Agriculture Advocate

Agriculture Advocate

Scarlett Jackson Moves On to National Competition for Excellence Award

by TIM CRAIG

For Scarlett Jackson, the journey to winning the 2021 Florida Farm Bureau Excellence in Agriculture Award may have started in college, in a general education speech course all students must take.

Her speech that day was on the things she grew up doing: farming, livestock, agriculture. The reaction was eye-opening.

“I grew up in a rural community that understood that kind of work, that kind of lifestyle,” she says. “So when I gave that speech, it was an eye-opening experience. Not everyone knew where their food came from.”

She decided then that maybe it was her job to let her fellow students and professors know what they were missing. She started taking some of her fellow students and professors to tour Crooked Lake Ranch as a way of showing them the day-to-day magic that happens on a working ranch.

That sense of advocacy for agriculture has pretty much been a part of her character all of her life. Jackson grew up in a farming family. Her grandfather is Florida FFA Hall of Fame inductee Ronald Weatherington from Plant City. Her parents, David and Shayla McCullers, manage Crooked Lake Ranch in Frostproof. Her brother, Dakota, also manages a ranch. She and her sister, Moriah, each have their own cattle they manage. 

“We thought our parents just wanted the free labor,” says Jackson with a laugh, “but when you grow up with that lifestyle, where you’re all in for the food and fiber that feeds America, it becomes a part of you as well. I saw my parents’ work ethic and they instilled that in all of us.”

When her alma mater, Warner University, announced it was starting its Agriculture Program, Jackson, a 2011 alumnus, came on board to help make that happen. She says she enjoyed recruiting, fundraising and advocating for the program.

“It was easy to sell a program that is production-based and production-minded, where students could continue to grow with what they were already doing in their 4-H clubs and high school programs,” she says. “Fundraising for the program and helping to build the amazing complex is one of the biggest accomplishments of my life.”

It also opened doors and opportunities along the way for Jackson. As she went around the state talking about the program, she got to meet a lot of different, like-minded people. It also pushed her to pursue the Excellence in Agriculture Award.

“Usually, I was the one who was helping others, offering feedback while they pursued the award,” she says. “But about five years ago or so, I started aiming toward trying to win it.”

After helping get the Warner University Agriculture Program off the ground, Jackson left to become executive director for the Florida FFA Foundation. She also became more active in the county and state Farm Bureau.

She participated in the state’s Young Farmers and Ranchers Leadership group, a two-year program designed to prepare the next generation of farmers and ranchers to represent agriculture at the local, state and national level, focusing on personal growth, public speaking, media training, legislative awareness, issue advocacy and service leadership.

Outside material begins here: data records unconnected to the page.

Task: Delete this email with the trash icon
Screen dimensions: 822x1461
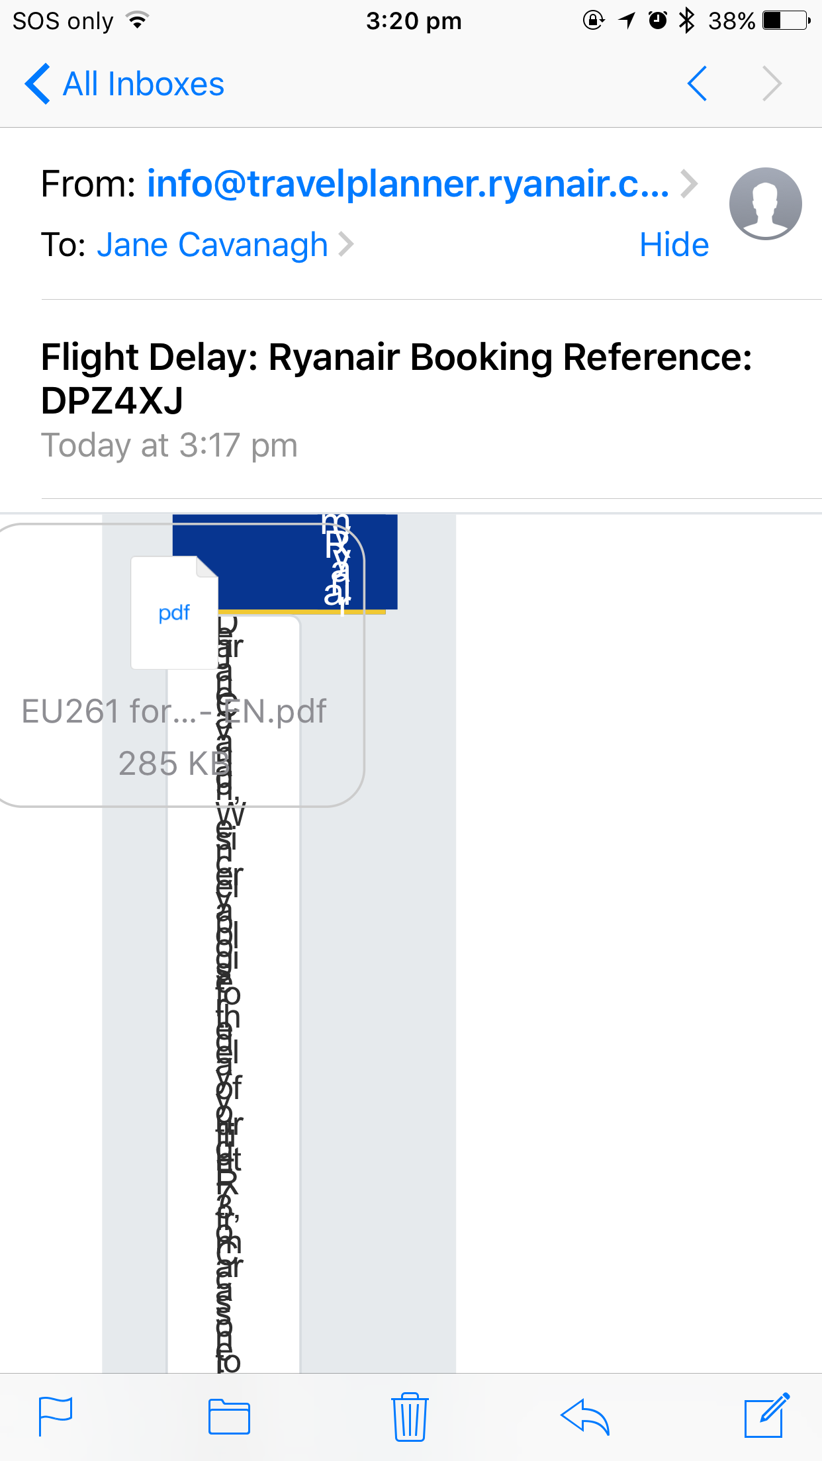Action: point(410,1417)
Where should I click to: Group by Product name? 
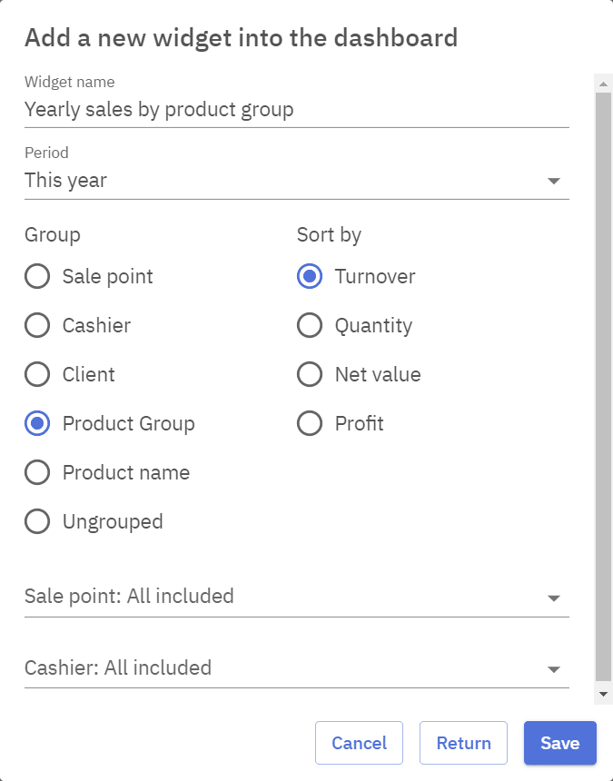coord(37,473)

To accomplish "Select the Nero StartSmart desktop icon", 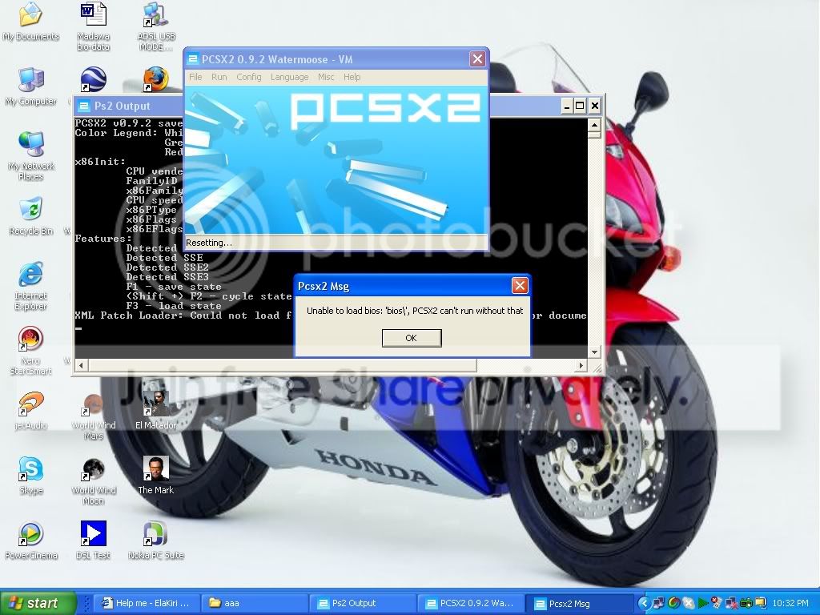I will tap(31, 351).
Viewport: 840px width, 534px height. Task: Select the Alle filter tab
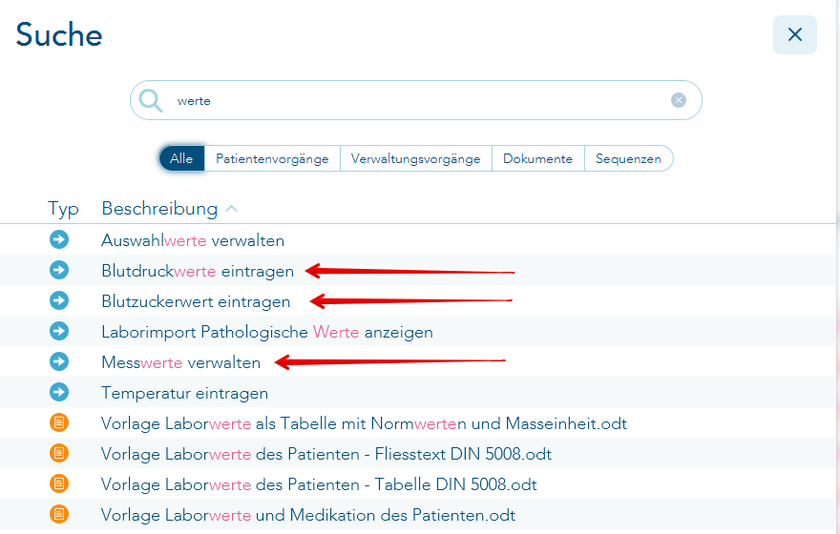pos(181,159)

The program was intense but worth it. In fact, says Jackson, the current Young Farmers and Leadership group had finalists in all three of the Farm Bureau award categories — Achievement in Agriculture, Excellence in Agriculture, and the Discussion Meet.

“It was neat getting to know people from across the state who have pursued excellence in the agriculture industry,” she says.

This is her second year applying for the Excellence Award. Last year, she was a finalist.

“This year, it just happened to be me,” she says. 

In January 2020, Jackson came back to Warner University, and in March 2021, she was named the Director of Admissions.

Winning the state award places her in the national competition, which begins in January.

She is currently tweaking her application and getting feedback and encouragement from people like Polk County Farm Bureau President Leigh Ann Wynn and Michele Curts, the coordinator for the Young Farmers and Ranchers Leadership Group

“It’s been great being around like-minded people, and it’s helped me through this process,” she says. “This award is really an opportunity for me to continue my advocacy and share my passion for promoting the agriculture industry through education.”